Deutschland hat zwischen Januar und Juli 2026 587 Windenergieanlagen mit zusammen 3.948 MW in Betrieb genommen, gegenüber 484 Anlagen und 2.584 MW im Vorjahreszeitraum — ein Plus von 53 Prozent bei der Leistung.

Treiber war Offshore. Im Vergleichszeitraum 2025 ging keine einzige Offshore-Anlage ans Netz; in diesem Jahr waren es 92 Anlagen mit rund 1.194 MW. Der Großteil entfiel auf Borkum Riffgrund 3 und He Dreiht von EnBW, hinzu kamen zwei Anlagen im Nordseecluster 1.

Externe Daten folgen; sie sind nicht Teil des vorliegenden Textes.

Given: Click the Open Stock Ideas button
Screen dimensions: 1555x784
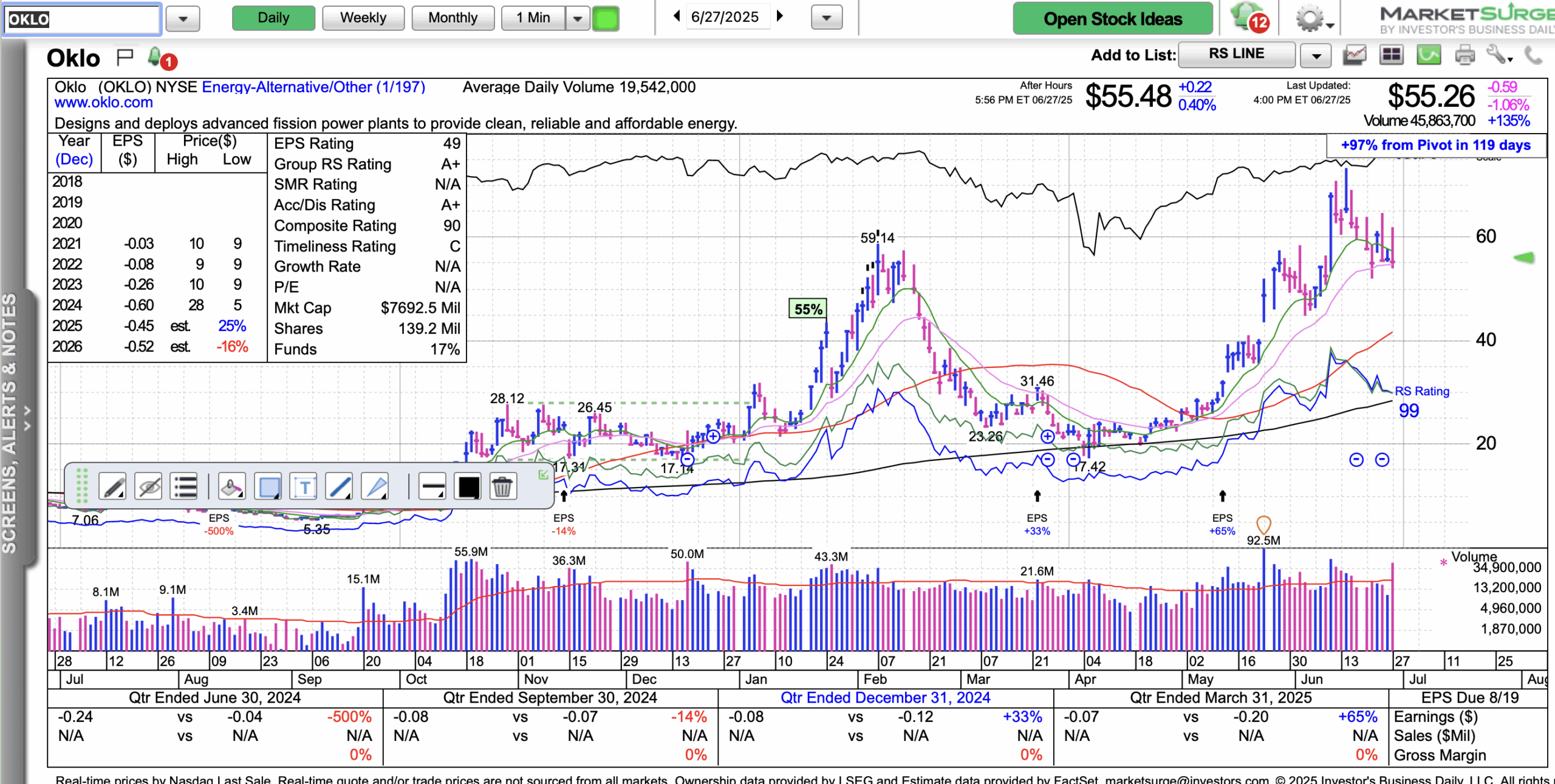Looking at the screenshot, I should click(x=1112, y=19).
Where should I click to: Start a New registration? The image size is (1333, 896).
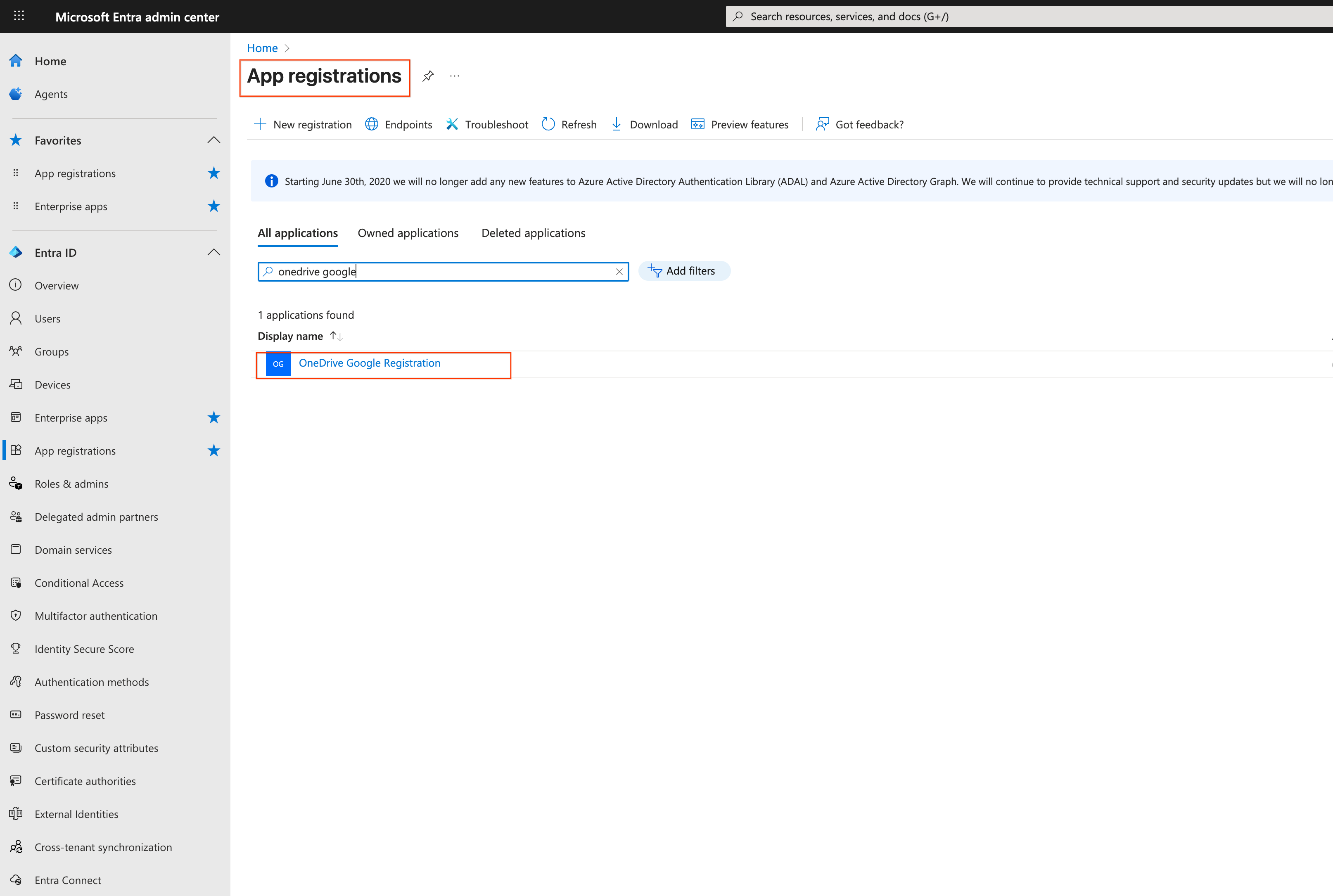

Bei Photovoltaik blieb es nahezu unverändert: 484.530 neue Anlagen mit 9.572 MW gegenüber 581.765 Anlagen und 9.464 MW im Vorjahr — knapp 17 Prozent weniger Systeme bei rund 1 Prozent mehr Leistung. Die Zahlen stammen aus dem Marktstammdatenregister der Bundesnetzagentur.

Die Erzeugung folgte demselben Trend. Die deutsche Windeinspeisung erreichte vom 1. Januar bis 20. August 2026 82,31 Milliarden kWh gegenüber 73,09 Milliarden kWh zum gleichen Zeitpunkt des Vorjahres. Europaweit lieferte Wind im Zeitraum 285,36 Milliarden kWh nach 264,52 Milliarden kWh.

Die Offshore-Erholung ist die eigentliche Kennzahl. Die deutsche Pipeline galt nach der Nullrunde weithin als ins Stocken geraten — doch die jetzt ans Netz gehende Leistung wurde Jahre zuvor kontrahiert. Die heutigen Inbetriebnahmezahlen spiegeln Entscheidungen wider, die lange vor der aktuellen Auktionsdebatte fielen.

Quelle: IWR Energieletter 33 und 34/2026, Marktstammdatenregister.